Perhaps the simplest example of lifetime extension is regular maintenance. In wind farms, keeping blades and components clean and in good working order reduces downtime and costs. Service concepts have become increasingly sophisticated as technology has developed, with providers and consortiums, such as Siemens and BladeSave, offering condition monitoring service systems which use a series of sensors to detect anomalies, vibrations, and weather conditions, and advise corrective actions early.
In the solar sector, an economic model has been proposed that focuses on maintenance at regular intervals. If applied, the model predicts that modules installed today should be viable for 50 years before they need to be replaced.
Repairing and updating equipment is also impactful. The fastest moving parts in a turbine are subject to the greatest wear and tear, namely the blades and the gearbox.
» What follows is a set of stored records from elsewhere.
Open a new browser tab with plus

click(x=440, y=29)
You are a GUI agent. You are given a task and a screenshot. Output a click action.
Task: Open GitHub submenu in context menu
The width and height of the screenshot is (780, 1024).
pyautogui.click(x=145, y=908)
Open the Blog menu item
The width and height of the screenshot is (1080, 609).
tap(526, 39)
Leading edge erosion is common in turbine blades, for example, but polymer pastes, vacuum assisted crack injections, and patch repairs have been developed to mend – in situ – cracks, pitting, delamination, and other problems. Retrofitting individual blade controls can minimise the strain on them, making the parts last longer.
When they do eventually wear out, many parts can be remanufactured to prolong the overall life of the asset. Components such as gearboxes, generators, bearings, and rotors that are predominantly made of steel can be readily remanufactured to return them to their original specification. Remanufacturing is an ‘inner loop’ of the circular economy as it maintains more of the embedded energy and labour that went into making the original components compared to ‘outer loop’ strategies like recycling.
In a lifetime extension scenario, worn components are replaced while keeping the towers, foundations, and electrical grid installation in place. Installing refurbished blades and nacelles in five offshore wind turbines at Bockstigen in Sweden after 20 years in service increased their capacity from 2.75 megawatts to 3.3 megawatts and extended their productivity by 15 years.
The opportunities of maintaining and refurbishing renewable energy assets are increasingly being taken up by pioneering organisations. Renewable Parts and the University of Strathclyde are exploring opportunities to and components, Siemens Gamesa has a Life Extension programme that looks to add 10 years to the lifetime of a turbine, and Spectrum Energy Services offers a dedicated supply and install service for remanufactured turbines.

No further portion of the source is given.